● EXERCISE OBJECTIVE: Output only the lines of the entries that follow, starting at the one with "The width and height of the screenshot is (383, 208)." and running down to the one with "This screenshot has width=500, height=381.", both included and unchanged.

*** EXERCISE DATA ***

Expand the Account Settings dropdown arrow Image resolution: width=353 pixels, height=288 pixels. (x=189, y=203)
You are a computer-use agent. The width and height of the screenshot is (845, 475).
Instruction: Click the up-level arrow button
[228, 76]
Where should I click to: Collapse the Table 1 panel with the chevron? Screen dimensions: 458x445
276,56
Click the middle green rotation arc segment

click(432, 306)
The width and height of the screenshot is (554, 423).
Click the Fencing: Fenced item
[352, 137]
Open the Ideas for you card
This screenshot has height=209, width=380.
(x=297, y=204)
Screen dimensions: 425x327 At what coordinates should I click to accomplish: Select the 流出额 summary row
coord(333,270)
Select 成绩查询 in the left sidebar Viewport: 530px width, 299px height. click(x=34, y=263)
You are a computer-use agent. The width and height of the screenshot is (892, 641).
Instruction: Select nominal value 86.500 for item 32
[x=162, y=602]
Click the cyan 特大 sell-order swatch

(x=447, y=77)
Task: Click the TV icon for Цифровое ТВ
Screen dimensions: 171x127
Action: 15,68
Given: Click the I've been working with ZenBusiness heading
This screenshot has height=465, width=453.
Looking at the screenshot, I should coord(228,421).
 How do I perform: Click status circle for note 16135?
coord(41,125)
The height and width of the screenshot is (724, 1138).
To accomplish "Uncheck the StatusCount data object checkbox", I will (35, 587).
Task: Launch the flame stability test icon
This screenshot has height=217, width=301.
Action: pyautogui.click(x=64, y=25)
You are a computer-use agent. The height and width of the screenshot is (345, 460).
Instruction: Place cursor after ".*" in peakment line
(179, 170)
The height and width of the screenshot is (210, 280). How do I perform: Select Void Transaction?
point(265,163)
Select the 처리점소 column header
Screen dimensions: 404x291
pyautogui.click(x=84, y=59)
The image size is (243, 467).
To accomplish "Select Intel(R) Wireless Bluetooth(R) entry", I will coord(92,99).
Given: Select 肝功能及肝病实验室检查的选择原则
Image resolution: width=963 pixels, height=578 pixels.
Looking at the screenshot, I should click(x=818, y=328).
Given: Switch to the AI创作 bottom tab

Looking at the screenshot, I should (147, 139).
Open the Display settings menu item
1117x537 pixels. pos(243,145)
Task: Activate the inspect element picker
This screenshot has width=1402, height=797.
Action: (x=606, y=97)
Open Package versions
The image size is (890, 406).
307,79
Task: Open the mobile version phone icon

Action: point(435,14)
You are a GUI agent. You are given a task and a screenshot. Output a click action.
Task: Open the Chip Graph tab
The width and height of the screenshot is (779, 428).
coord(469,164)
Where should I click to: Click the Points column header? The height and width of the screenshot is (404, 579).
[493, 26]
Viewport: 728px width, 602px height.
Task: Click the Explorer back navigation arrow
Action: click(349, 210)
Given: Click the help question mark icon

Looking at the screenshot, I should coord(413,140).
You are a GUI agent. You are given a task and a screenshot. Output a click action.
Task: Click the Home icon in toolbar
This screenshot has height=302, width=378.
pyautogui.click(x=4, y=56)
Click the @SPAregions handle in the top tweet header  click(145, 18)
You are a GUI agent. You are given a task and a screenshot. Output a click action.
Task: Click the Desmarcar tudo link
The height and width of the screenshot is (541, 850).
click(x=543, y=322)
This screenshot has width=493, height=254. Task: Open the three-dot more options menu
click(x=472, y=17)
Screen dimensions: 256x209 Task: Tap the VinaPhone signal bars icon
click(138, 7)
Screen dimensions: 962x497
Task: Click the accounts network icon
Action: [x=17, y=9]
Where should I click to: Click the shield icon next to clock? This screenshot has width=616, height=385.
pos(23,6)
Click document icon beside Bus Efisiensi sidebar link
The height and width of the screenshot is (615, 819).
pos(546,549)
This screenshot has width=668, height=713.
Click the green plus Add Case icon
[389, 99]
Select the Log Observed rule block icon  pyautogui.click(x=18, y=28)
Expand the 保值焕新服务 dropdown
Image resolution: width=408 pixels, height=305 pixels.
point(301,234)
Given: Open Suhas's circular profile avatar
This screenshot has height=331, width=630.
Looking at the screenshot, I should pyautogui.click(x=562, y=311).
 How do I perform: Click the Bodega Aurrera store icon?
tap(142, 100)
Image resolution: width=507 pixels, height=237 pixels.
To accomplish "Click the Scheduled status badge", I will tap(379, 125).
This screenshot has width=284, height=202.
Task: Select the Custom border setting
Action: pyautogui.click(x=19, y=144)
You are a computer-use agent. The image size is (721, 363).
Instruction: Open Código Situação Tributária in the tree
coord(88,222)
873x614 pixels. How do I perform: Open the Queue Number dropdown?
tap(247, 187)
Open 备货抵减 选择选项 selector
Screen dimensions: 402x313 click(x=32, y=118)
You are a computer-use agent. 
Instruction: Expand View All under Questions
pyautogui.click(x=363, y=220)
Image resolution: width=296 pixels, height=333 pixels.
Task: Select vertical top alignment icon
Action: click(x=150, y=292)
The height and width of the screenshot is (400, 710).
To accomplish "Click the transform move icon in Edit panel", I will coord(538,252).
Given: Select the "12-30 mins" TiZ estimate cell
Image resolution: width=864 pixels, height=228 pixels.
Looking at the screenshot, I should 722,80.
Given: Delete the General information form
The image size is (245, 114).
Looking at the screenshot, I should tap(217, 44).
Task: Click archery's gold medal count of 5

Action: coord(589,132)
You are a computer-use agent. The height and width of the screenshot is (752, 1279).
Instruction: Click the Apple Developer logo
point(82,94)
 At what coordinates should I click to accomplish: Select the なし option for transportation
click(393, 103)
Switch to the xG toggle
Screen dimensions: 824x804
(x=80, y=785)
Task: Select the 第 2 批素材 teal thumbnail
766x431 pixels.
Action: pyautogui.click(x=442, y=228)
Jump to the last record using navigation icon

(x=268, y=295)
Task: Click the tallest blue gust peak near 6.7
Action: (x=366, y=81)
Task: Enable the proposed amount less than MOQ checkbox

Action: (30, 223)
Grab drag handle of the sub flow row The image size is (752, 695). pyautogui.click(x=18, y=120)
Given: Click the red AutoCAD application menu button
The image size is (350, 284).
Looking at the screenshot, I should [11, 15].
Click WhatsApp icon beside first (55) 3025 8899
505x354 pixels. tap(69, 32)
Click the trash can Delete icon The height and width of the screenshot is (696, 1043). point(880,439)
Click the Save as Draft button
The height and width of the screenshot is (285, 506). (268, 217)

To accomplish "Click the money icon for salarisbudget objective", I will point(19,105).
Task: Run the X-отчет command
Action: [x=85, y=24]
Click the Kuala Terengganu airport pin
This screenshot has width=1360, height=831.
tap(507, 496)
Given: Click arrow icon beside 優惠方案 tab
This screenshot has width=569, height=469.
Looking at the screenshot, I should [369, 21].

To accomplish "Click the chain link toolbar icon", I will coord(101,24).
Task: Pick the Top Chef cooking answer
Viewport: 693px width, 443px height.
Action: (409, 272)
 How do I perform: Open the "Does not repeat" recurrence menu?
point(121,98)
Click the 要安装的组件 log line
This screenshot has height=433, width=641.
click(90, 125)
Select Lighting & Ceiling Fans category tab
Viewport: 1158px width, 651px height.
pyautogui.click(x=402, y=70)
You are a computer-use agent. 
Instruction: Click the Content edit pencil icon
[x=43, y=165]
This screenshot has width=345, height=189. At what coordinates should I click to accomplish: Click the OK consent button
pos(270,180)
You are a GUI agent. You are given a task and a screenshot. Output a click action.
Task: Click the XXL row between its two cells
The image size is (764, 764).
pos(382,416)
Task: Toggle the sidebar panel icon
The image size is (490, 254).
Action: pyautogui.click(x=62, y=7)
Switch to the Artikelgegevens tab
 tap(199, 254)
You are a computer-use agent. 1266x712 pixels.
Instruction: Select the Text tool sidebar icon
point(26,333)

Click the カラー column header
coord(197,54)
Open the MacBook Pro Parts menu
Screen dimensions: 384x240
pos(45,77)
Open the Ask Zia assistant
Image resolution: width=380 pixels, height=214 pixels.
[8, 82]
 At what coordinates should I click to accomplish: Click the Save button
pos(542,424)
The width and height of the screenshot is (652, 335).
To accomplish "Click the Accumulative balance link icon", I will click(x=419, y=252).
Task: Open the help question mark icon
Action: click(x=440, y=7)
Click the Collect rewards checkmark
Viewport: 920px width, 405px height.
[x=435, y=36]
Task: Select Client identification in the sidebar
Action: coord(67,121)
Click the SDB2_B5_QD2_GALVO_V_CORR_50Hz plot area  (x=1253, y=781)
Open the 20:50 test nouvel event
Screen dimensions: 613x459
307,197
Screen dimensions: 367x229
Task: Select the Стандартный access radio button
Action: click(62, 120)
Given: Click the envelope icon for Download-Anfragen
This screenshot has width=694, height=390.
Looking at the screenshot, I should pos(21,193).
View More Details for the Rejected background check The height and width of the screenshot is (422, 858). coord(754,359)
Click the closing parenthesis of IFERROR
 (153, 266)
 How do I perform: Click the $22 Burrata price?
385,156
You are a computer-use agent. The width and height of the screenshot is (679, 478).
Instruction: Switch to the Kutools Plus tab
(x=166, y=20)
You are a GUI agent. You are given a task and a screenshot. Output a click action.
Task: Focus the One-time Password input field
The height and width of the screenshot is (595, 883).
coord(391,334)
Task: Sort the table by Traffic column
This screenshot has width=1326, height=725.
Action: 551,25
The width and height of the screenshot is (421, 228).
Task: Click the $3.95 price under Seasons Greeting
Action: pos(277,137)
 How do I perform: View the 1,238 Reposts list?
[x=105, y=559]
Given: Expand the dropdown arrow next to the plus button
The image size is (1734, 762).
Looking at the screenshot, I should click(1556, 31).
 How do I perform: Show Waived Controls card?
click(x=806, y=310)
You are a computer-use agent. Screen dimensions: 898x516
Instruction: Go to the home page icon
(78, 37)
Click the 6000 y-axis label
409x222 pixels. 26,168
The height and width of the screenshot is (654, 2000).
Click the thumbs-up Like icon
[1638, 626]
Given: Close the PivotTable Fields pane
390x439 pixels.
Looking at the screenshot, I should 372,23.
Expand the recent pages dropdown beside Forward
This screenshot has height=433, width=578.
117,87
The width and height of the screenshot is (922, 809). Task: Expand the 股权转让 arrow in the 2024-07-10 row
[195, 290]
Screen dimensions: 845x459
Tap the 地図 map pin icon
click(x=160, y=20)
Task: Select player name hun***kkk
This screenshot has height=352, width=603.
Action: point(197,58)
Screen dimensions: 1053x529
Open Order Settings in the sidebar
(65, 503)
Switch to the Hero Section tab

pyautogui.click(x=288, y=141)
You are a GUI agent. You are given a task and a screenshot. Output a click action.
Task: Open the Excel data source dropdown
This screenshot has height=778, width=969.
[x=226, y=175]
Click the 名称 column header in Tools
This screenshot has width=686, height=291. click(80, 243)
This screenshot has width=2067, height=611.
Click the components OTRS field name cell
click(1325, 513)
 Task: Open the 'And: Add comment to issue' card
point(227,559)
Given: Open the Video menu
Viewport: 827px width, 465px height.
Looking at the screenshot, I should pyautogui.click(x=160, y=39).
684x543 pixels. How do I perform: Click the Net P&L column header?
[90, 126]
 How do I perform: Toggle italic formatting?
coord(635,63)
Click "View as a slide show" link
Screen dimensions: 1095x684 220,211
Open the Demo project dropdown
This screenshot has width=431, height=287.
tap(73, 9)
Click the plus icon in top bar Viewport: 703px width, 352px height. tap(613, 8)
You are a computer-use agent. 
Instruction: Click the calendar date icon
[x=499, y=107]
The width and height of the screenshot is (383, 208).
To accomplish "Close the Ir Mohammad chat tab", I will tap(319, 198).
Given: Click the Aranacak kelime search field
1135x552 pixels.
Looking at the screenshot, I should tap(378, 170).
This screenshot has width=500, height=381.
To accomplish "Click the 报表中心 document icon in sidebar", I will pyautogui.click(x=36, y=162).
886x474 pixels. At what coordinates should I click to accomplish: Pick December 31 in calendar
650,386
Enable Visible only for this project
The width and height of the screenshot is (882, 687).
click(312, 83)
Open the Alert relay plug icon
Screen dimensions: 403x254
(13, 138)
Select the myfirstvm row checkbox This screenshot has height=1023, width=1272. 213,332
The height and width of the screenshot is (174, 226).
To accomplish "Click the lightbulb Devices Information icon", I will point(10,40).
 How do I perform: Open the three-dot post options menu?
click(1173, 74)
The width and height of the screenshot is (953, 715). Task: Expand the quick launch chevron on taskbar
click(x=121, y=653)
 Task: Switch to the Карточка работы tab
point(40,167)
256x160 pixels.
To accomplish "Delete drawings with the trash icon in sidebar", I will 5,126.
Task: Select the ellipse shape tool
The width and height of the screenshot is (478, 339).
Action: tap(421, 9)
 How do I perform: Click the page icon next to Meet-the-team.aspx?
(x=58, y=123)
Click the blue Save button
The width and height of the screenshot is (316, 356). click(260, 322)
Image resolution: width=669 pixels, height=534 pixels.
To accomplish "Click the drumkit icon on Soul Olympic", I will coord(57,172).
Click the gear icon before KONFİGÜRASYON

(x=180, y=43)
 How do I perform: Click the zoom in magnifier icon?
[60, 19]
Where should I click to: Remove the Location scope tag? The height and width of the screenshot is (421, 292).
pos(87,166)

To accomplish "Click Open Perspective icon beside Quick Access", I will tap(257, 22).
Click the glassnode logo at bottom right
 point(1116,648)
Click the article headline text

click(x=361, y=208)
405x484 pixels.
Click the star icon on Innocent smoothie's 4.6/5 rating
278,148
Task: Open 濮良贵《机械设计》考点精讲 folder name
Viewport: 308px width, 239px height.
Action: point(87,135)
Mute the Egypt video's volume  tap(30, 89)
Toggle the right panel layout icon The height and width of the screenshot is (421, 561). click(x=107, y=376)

*** End of EXERCISE DATA ***

● SOLUTION:
The width and height of the screenshot is (383, 208).
To accomplish "Close the Ir Mohammad chat tab", I will tap(319, 198).
Given: Click the Aranacak kelime search field
1135x552 pixels.
Looking at the screenshot, I should tap(378, 170).
This screenshot has width=500, height=381.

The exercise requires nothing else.